Austin-San Antonio Intermunicipal Commuter Rail District Board Meeting

Friday, June 2, 2006
9:00am

San Marcos Activity Center
501 E. Hopkins
San Marcos, Texas

  1. Call to Order

    Notice was duly posted and a meeting of the Austin-San Antonio Intermunicipal Commuter Rail District was held on Friday, June 2, 2006. Chairman Covington called the meeting to order at approximately 9:20am.

    Participants:

    • Sid Covington, Chair
    • Tullos Wells, Vice-Chair
    • Tommy Adkisson
    • Lisa Birkman
    • Mary Briseño
    • Mariano Camarillo
    • Patty Eason
    • Fred Harless
    • Dave Marsh
    • Al Notzon
    • Richard Perez
    • Carroll Schubert
    • John Thomaides

    Other participants included Ross Milloy, Bill Bingham, Alison Schulze, Clif Davis, Tom Shelton, Bill Woodford, Pat Coleman, and Craig Hoshijima.

  2. Chairman and Member Comments

    Chairman Covington thanked the Board and the audience for attending, and welcomed special guests: Gary Nelon, Mayor, City of Georgetown; Paul Brandenburg, Georgetown City Manager; Jim Briggs, Georgetown Assistant City Manager; Ed Polasek, Georgetown long-range planner; Sheryl Sculley, San Antonio City Manager; and Wilda Won, TxDOT. Mr. Covington explained that the meeting would be a workshop format and standard agenda items would be postponed until the next meeting so that the Board could focus on starter projects and financing strategies.

    Chairman Covington directed the Board’s attention to a sample resolution in support of the Texas Rail Relocation and Improvement Fund, included in the agenda packet in response to Board members’ request at the May Board meeting, for each member to use and revise as necessary. Commissioner Adkisson suggested that Board members reach out to various local entities and organizations and emphasize the need to approve resolutions and support State funding of the Rail Relocation and Improvement Fund.

  3. Consider and Take Appropriate Action on Consultant(s) for Federal Legislative Assistance

    Dave Marsh, Chair of the Proposal Evaluation and Selection Committee, reported to the Board that after considering five proposals for Federal Legislative Assistance, the Committee (comprised of Commissioner Adkisson, Councilmember Thomaides, and Dave Marsh) recommends that the Board award the contract to Smith Dawson and Andrews—the District’s current legislative consultant, for the remainder of the fiscal year, which ends September 30, 2006. Bill Bingham noted that the Committee also recommended authorizing the Executive Director to negotiate and execute a contract with Smith Dawson Andrews not to exceed $50,000. Vice-Chairman Wells made a motion to approve the Committee’s recommendations, which was seconded by Councilmember Perez. The Board unanimously approved the motion, with Carroll Schubert abstaining.

_Excerpted data:_
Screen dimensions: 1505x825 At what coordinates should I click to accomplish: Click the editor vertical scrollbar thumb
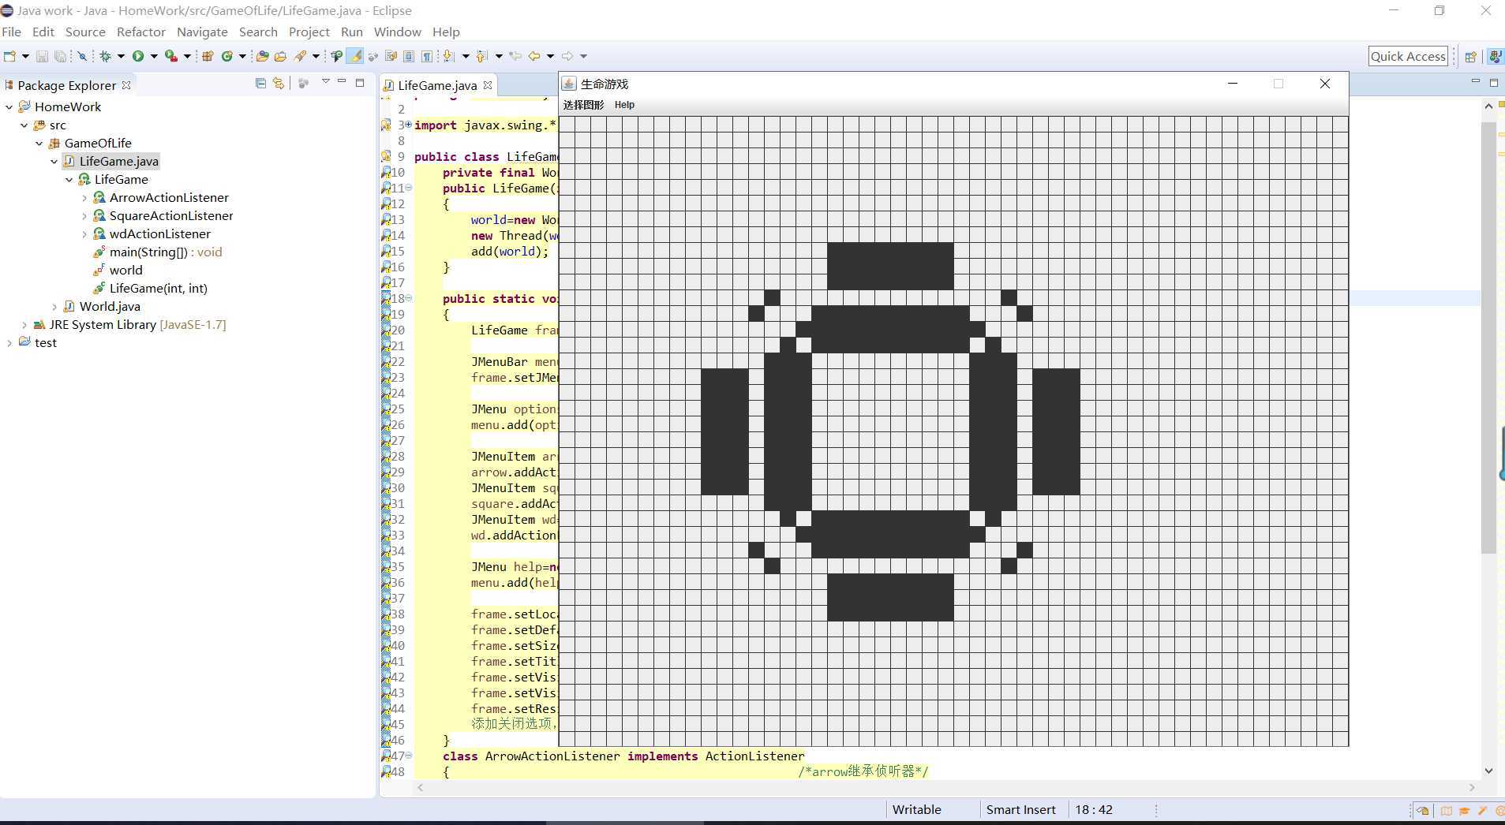point(1488,339)
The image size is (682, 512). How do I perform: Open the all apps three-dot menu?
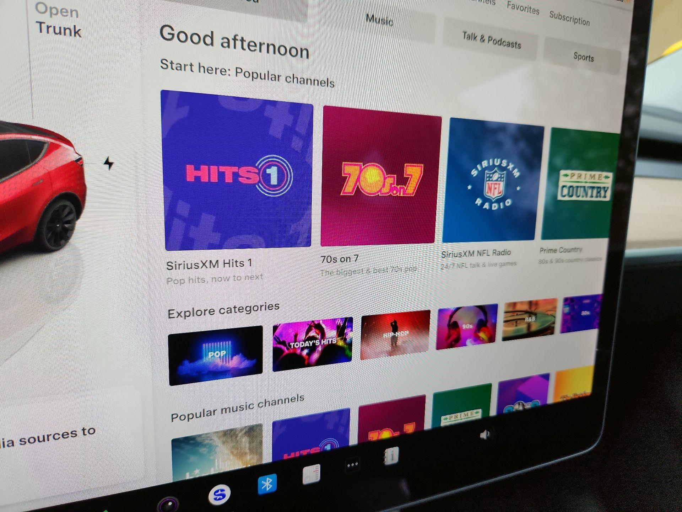(352, 465)
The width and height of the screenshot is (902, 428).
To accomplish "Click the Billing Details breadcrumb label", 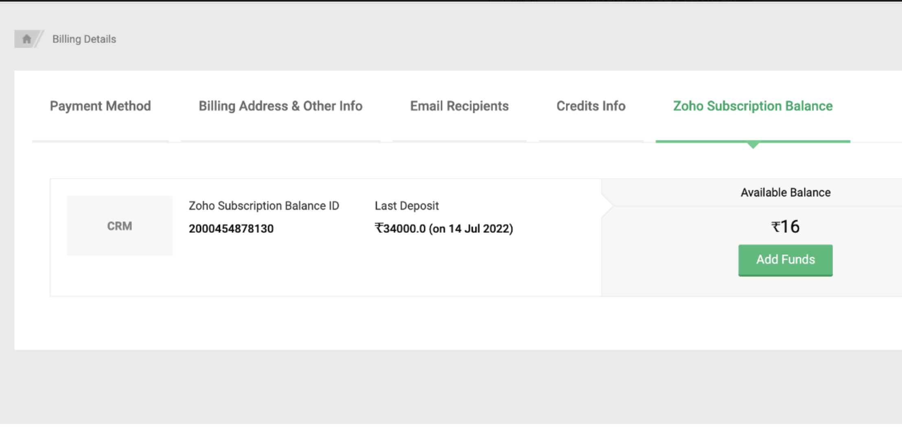I will tap(84, 39).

_Description of the task:_ Restate the commuter rail board minutes, everything from "Austin-San Antonio Intermunicipal Commuter Rail District Board" down to "at approximately 9:20am.", renaming "Activity Center" to "Conference Center" throughout.

_Reply to the task:_
Austin-San Antonio Intermunicipal Commuter Rail District Board Meeting

Friday, June 2, 2006
9:00am

San Marcos Conference Center
501 E. Hopkins
San Marcos, Texas

  1. Call to Order

    Notice was duly posted and a meeting of the Austin-San Antonio Intermunicipal Commuter Rail District was held on Friday, June 2, 2006. Chairman Covington called the meeting to order at approximately 9:20am.